How low our national gaze has fallen. Today, we have a President whose vision for 21st Century America extends no further than a “shining stall in the restroom.”
Rather than build and inspire a nation in the ways that presidents such as John F. Kennedy and Reagan did — reminding citizens of how much we have accomplished, and how much we still can achieve — President Barack Obama has spent his time in office shaming Americans about their past sins and present shortcomings. Now, in the twilight of his eight-year term in office, he has turned his gaze inward with a vengeance.
No longer is Uncle Sam focused on challenges that will inspire new breakthroughs in science, agriculture or educational achievement. He now is transfixed on . . . transgendered bathrooms.
The issue of transgender bathrooms is already embarrassingly questionable as a responsibility for even state and local governments; essentially a solution in search of a problem. And the federal government’s entry into the debate is perhaps the silliest cause célèbre Uncle Sam has ever taken on.
How many “transgendered” people are there impacted by laws such as North Carolina’s HB2; or, even more statistically negligible, incidents in which the bathroom choice of such individuals has required interdiction by the state? And where, in even the most expansive reading of the U.S. Constitution, might one uncover authority for the federal Departments of Justice or Education to demand of a local elementary school, a private business or a county government, that it open restroom stalls to whoever “senses” their gender dictates where they should relieve themselves?
Yet, we now have a President, an Attorney General, and an army of bureaucrats, who have decided they have nothing better to do than set a goal of mandating who can use a particular restroom on any particular day anywhere in America.

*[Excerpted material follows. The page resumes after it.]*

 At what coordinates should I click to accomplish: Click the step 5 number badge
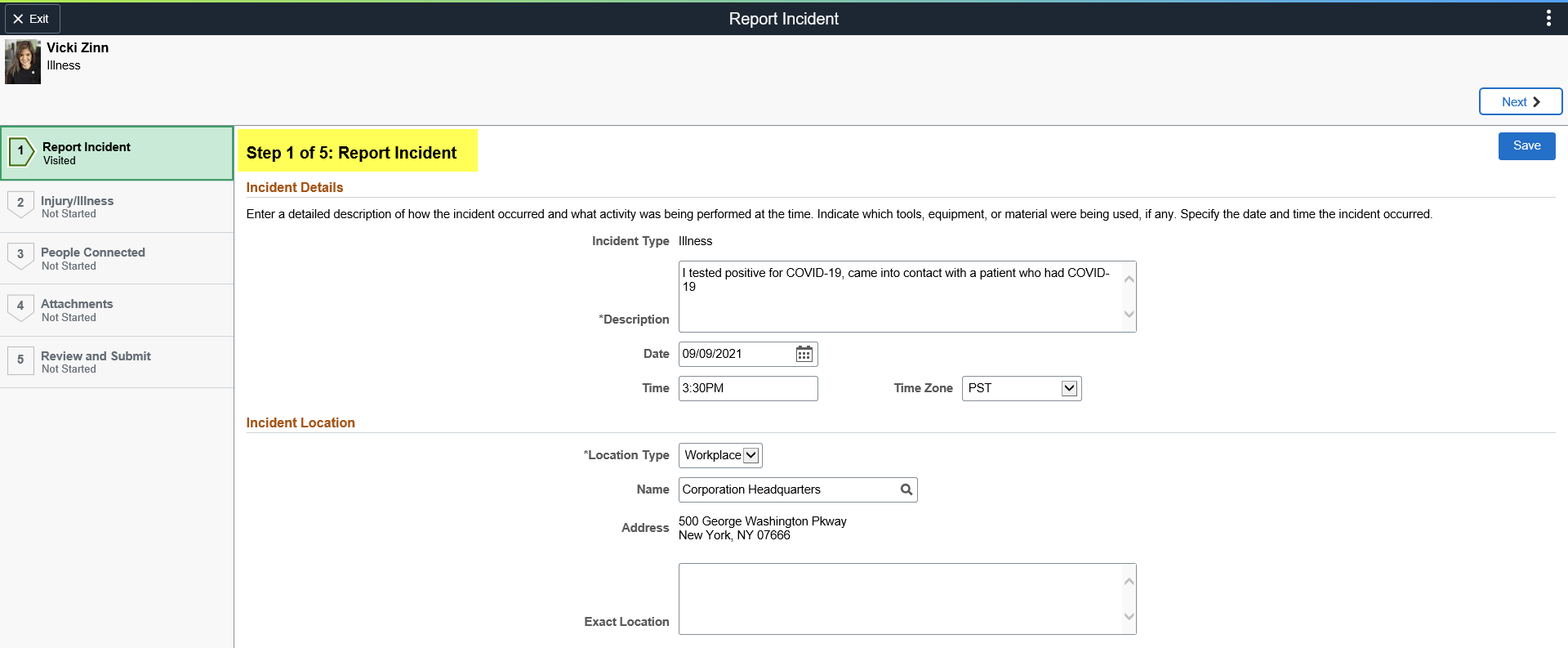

America’s Left should be (but is not) outraged that “social justice” buffoons, of which Obama seems to be obsessively focused on pleasing, have again hijacked the Democratic agenda; this time to do nothing more profound than change bathroom signs. However one might read what some liberals are saying about this move by the Obama Administration, you would be forced to conclude that the most important factor in determining whether a “transgendered” student succeeds in life is being able to relieve himself or herself in a particular restroom.
The inordinate attention paid to this particular issue, illustrates perfectly why we are failing to accomplish anything of significance at home or abroad. Our goals as a nation have fallen so low and become so shortsighted, we have settled for leaders with literally no vision beyond the lowest level of human action.
The absurdity of the position the Administration is taking by wading into the “transgendered bathroom” debate has caused it to tie itself in rhetorical knots. For example, as reported in the May 13th Charlotte Observer, the Justice Department “contends that sexual orientation is not a personal decision, but is based on an array of factors affecting an individual’s sense of gender.” What utter, nonsensical gobbledygook. Moreover, the inherent contradiction in this statement – claiming at once that sexual orientation is not a “personal decision” but yet depends on “one’s sense of gender” – obviously is too complex even for America’s top lawyer, Attorney General Loretta Lynch, to recognize.
In essence, what Obama, Lynch, and other high-ranking but low-thinking officials directing federal policy are asserting, is that federal law and our once-esteemed Constitution, now stand for the proposition that each individual can decide — based on nothing more than their “sense of gender” on any particular day — whether to use the men’s or the women’s restroom, secure in the knowledge that the full weight of the government of the United States of America will back them up.